View our latest analysis for Mivne Real Estate (K.D)
What Is Mivne Real Estate (K.D)'s Net Debt?
As you can see below, Mivne Real Estate (K.D) had ₪5.38b of debt at December 2020, down from ₪5.93b a year prior. However, it does have ₪455.8m in cash offsetting this, leading to net debt of about ₪4.93b.
A Look At Mivne Real Estate (K.D)'s Liabilities
Zooming in on the latest balance sheet data, we can see that Mivne Real Estate (K.D) had liabilities of ₪971.5m due within 12 months and liabilities of ₪6.05b due beyond that. Offsetting this, it had ₪455.8m in cash and ₪198.7m in receivables that were due within 12 months. So its liabilities outweigh the sum of its cash and (near-term) receivables by ₪6.37b.
This is a mountain of leverage relative to its market capitalization of ₪8.01b. This suggests shareholders would be heavily diluted if the company needed to shore up its balance sheet in a hurry.
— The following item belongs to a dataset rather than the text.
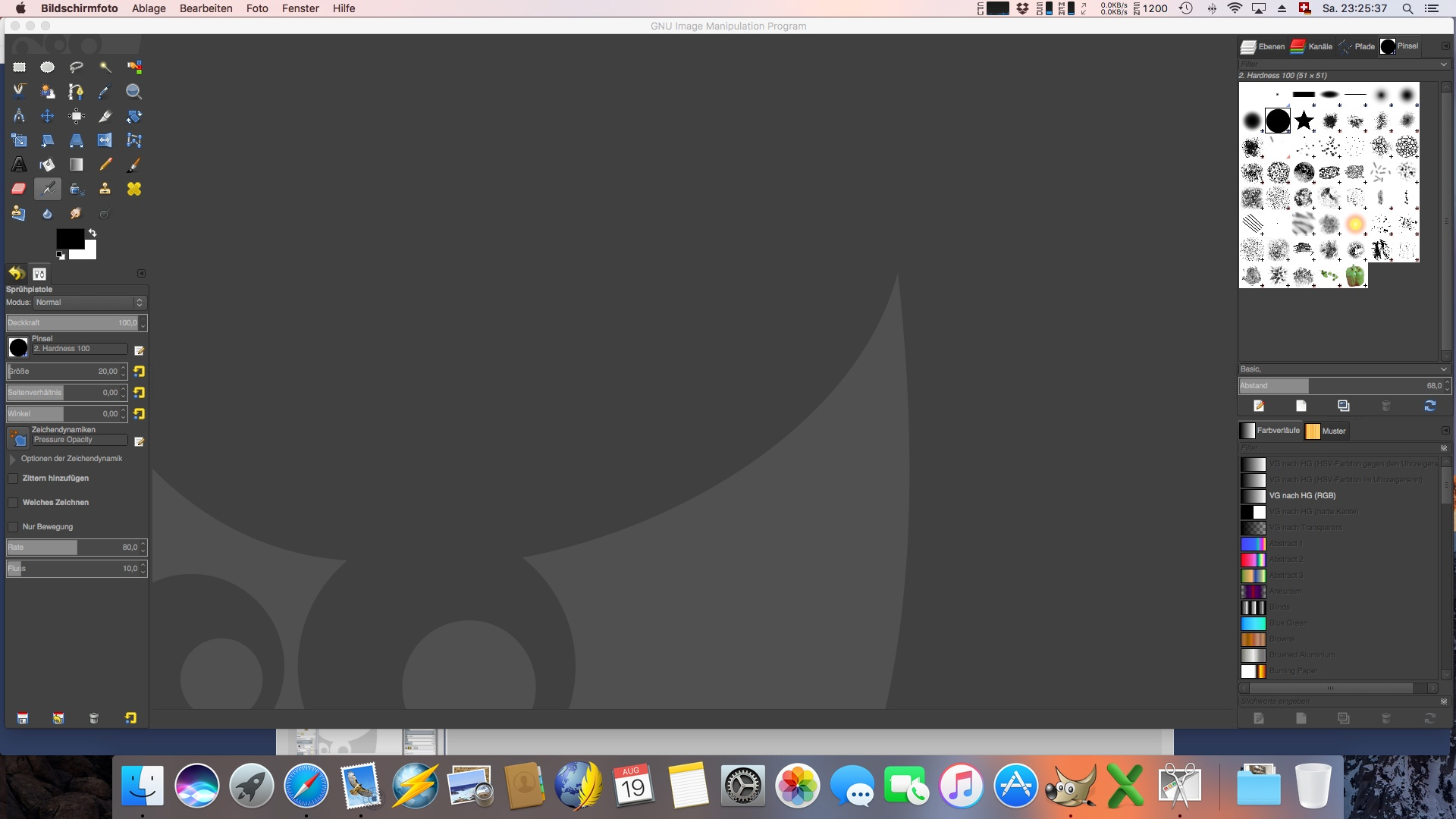This screenshot has height=819, width=1456.
Task: Open the Bearbeiten menu
Action: point(206,8)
We measure a company's debt load relative to its earnings power by looking at its net debt divided by its earnings before interest, tax, depreciation, and amortization (EBITDA) and by calculating how easily its earnings before interest and tax (EBIT) cover its interest expense (interest cover). This way, we consider both the absolute quantum of the debt, as well as the interest rates paid on it.
Mivne Real Estate (K.D) has a rather high debt to EBITDA ratio of 8.2 which suggests a meaningful debt load. However, its interest coverage of 3.8 is reasonably strong, which is a good sign. Another concern for investors might be that Mivne Real Estate (K.D)'s EBIT fell 12% in the last year. If things keep going like that, handling the debt will about as easy as bundling an angry house cat into its travel box. The balance sheet is clearly the area to focus on when you are analysing debt. But you can't view debt in total isolation; since Mivne Real Estate (K.D) will need earnings to service that debt. So when considering debt, it's definitely worth looking at the earnings trend. Click here for an interactive snapshot.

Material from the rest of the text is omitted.